Le mostró como se hacía, y por mas que ella intentó mantener su postura, no pudo.
- Gracias.
Frunció los labios para no sonreír y miró para otro lado, pero sabía que aunque no mostraba sus dientes, sus ojos hablaban por ella. Decían todo.
Con el tiempo, él había logrado aprender a descifrar esos pequeños códigos que ella soltaba esporádicamente. Ya no esperaba una demostración enorme de afecto, entendía que su forma de expresarse era diferente.
- De nada
Ella volteó, cualquiera habría notado lo que se sentía en el lugar.

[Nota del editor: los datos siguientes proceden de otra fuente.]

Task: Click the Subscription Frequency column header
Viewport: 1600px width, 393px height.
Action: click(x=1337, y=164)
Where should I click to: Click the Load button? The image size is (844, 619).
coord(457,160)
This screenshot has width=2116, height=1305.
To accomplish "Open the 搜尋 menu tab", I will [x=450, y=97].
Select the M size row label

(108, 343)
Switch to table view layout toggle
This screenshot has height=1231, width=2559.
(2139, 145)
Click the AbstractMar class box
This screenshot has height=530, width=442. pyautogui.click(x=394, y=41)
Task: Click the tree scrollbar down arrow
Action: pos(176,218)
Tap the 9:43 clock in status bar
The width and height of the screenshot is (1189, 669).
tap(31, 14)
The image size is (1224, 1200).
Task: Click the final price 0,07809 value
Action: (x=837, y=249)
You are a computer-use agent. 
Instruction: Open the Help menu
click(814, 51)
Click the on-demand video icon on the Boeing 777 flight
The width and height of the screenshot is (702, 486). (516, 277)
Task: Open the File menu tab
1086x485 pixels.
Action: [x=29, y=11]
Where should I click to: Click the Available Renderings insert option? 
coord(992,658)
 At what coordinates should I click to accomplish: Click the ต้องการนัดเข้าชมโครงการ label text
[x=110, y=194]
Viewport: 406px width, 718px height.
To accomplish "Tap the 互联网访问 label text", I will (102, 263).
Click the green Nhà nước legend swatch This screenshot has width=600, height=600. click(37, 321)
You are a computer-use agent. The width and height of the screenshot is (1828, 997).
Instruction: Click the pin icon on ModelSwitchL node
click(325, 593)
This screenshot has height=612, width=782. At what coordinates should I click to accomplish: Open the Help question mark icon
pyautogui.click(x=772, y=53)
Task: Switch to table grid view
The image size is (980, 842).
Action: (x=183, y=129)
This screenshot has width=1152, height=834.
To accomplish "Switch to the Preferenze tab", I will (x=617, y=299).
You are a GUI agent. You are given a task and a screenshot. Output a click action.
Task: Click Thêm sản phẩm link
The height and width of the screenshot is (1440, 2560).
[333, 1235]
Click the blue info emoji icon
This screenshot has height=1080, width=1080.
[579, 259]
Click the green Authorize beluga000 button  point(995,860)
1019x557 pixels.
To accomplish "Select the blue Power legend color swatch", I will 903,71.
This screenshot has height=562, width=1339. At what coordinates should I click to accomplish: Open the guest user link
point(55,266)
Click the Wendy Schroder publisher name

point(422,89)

Él sonrió para si mismo, la forma en la que ella evitaba mirarlo a los ojos siempre le causaba gracia. Corrió su cara para que sus ojos se encontraran, y todos los esfuerzos que ella había hecho hasta el momento para no sonreír se deshicieron en una milésima de segundo.
- ¿Mate?
Salió hacia la cocina, rascándose el brazo como siempre que estaba nerviosa. Él le causaba escalofríos y ella detestaba sentirse tan vulnerable.
- Vos pones el agua y yo cebo.
Las cosas estaban justo donde tenían que estar. Pocas parejas tenían esa chispa, lo suyo era único. Eran dos piezas de rompecabezas que encajaban perfectamente.